*Document extract:*
In Part Ⅳ of this series, we discussed the side effects that Simplicity expressions can have. In particular, for Bitcoin and Liquid applications, Simplicity expressions can have a Reader effect, which provides read-only access to the transaction data and the Failure effect, which determines whether a transaction is successful or not.
The program for a UTXO is ultimately just a function that decides whether a given transaction is acceptable to redeem that particular UTXO’s funds. To this end, we define a Simplicity program as a Simplicity expression of type 𝟙 ⊢ 𝟙. We rely on the Reader effect to capture the input (the transaction environment) and a Failure effect to capture the output (success or failure) of this program.
This means that Simplicity types are not used for the input and output of Simplicity programs, but rather Simplicity types are used to ensure the soundness of the internal composition of subexpressions within a Simplicity program.
Commitment Merkle Root
We do not directly store an entire Simplicity program in a transaction’s output. Since the days of Bitcoin’s Pay-to-Script-Hash (P2SH), Bitcoin has stored only commitments to programs in transaction outputs. This, among other benefits, allows for a uniform addressing scheme for all programs, no matter their complexity.
For Simplicity programs, we use a commitment Merkle root (or CMR) for our commitment. Each Simplicity combinator has an associated tag, which is a SHA-256 hash of an identifying ASCII string
| tag_{iden} | = SHA-256(Simplicity␟Commitment␟iden) |
| tag_{comp} | = SHA-256(Simplicity␟Commitment␟comp) |
| tag_{unit} | = SHA-256(Simplicity␟Commitment␟unit) |
| tag_{injl} | = SHA-256(Simplicity␟Commitment␟injl) |
| tag_{injr} | = SHA-256(Simplicity␟Commitment␟injr) |
| tag_{case} | = SHA-256(Simplicity␟Commitment␟case) |
| tag_{pair} | = SHA-256(Simplicity␟Commitment␟pair) |
| tag_{take} | = SHA-256(Simplicity␟Commitment␟take) |
| tag_{drop} | = SHA-256(Simplicity␟Commitment␟drop) |
where ␟ stands for ASCII code 31.
Simplicity expressions are recursively hashed to form a 256-bit CMR by computing tagged SHA-256 midstates for each combinator and its arguments.

*Dataset section:*
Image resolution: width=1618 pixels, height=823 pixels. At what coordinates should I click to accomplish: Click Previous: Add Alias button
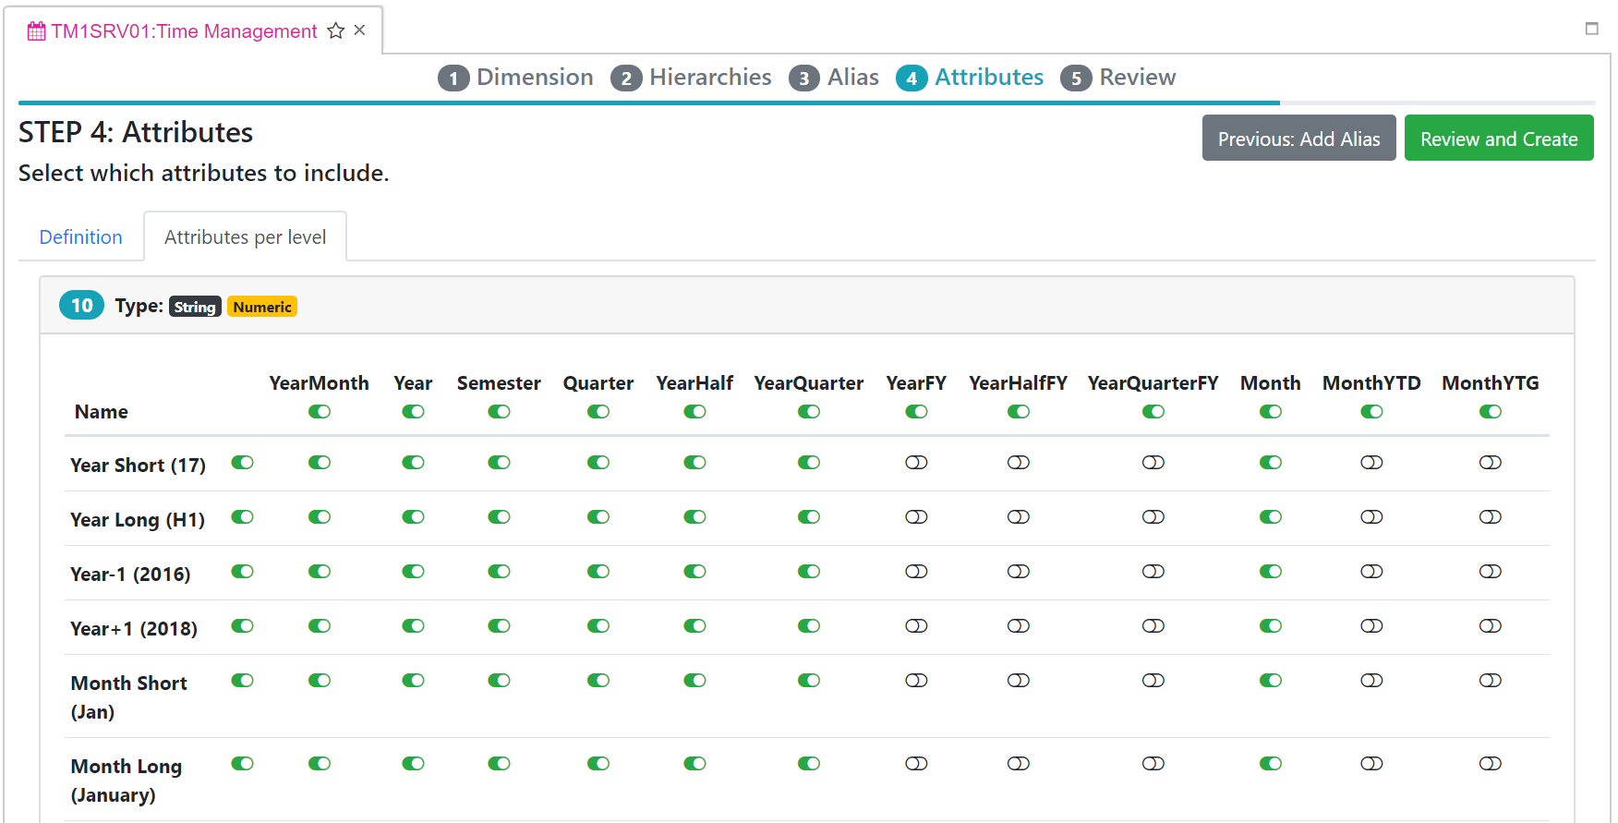click(1298, 139)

*Given exercise:* Carry on the write-up about Simplicity programs and their commitment Merkle root from the point where it stops.

*Expected answer:*
#ᶜ(iden) |
= SHA-256-midstate (tag_{iden} \parallel tag_{iden}) |
#ᶜ(comp f g) |
= SHA-256-midstate (tag_{comp} \parallel tag_{comp} \parallel \#^c(f) \parallel \#^c(g)) |
#ᶜ(unit) |
= SHA-256-midstate (tag_{unit} \parallel tag_{unit}) |
#ᶜ(injl f) |
= SHA-256-midstate (tag_{injl} \parallel tag_{injl} \parallel 32\cdot\texttt{0x00} \parallel \#^c(f)) |
#ᶜ(injr f) |
= SHA-256-midstate (tag_{injr} \parallel tag_{injr} \parallel 32\cdot\texttt{0x00} \parallel \#^c(f)) |
#ᶜ(case f g) |
= SHA-256-midstate (tag_{case} \parallel tag_{case} \parallel \#^c(f) \parallel \#^c(g)) |
#ᶜ(pair f g) |
= SHA-256-midstate (tag_{pair} \parallel tag_{pair} \parallel \#^c(f) \parallel \#^c(g)) |
#ᶜ(take f) |
= SHA-256-midstate (tag_{take} \parallel tag_{take} \parallel 32\cdot\texttt{0x00} \parallel \#^c(f)) |
#ᶜ(drop f) |
= SHA-256-midstate (tag_{drop} \parallel tag_{drop} \parallel 32\cdot\texttt{0x00} \parallel \#^c(f)) |
At redemption time, a Simplicity program with a matching CMR is revealed. We use a Merkle root for the CMR because we want to be able to prune unused branches from the revealed program.
Notice that the CMR does not commit to the types of Simplicity expressions. Simplicity will use type inference to reconstruct the minimal typing of the revealed Simplicity program.
We use SHA-256 midstates so that each expression requires at most one call to the SHA-256 compression function, assuming one precomputes the midstate up to the tags. In the case of one-argument constructors, we prefix the argument with 32 bytes of 0x00 padding because it allows for a small amount of extra precomputation if developers wish to implement it.
Addresses
Addresses for Simplicity programs use BIP-0341’s Taproot mechanism with the program’s CMR committed under a new TapLeaf version number. The Simplicity program’s CMR is hashed with the Simplicity leaf version byte to form Simplicity’s TapLeaf tagged hash.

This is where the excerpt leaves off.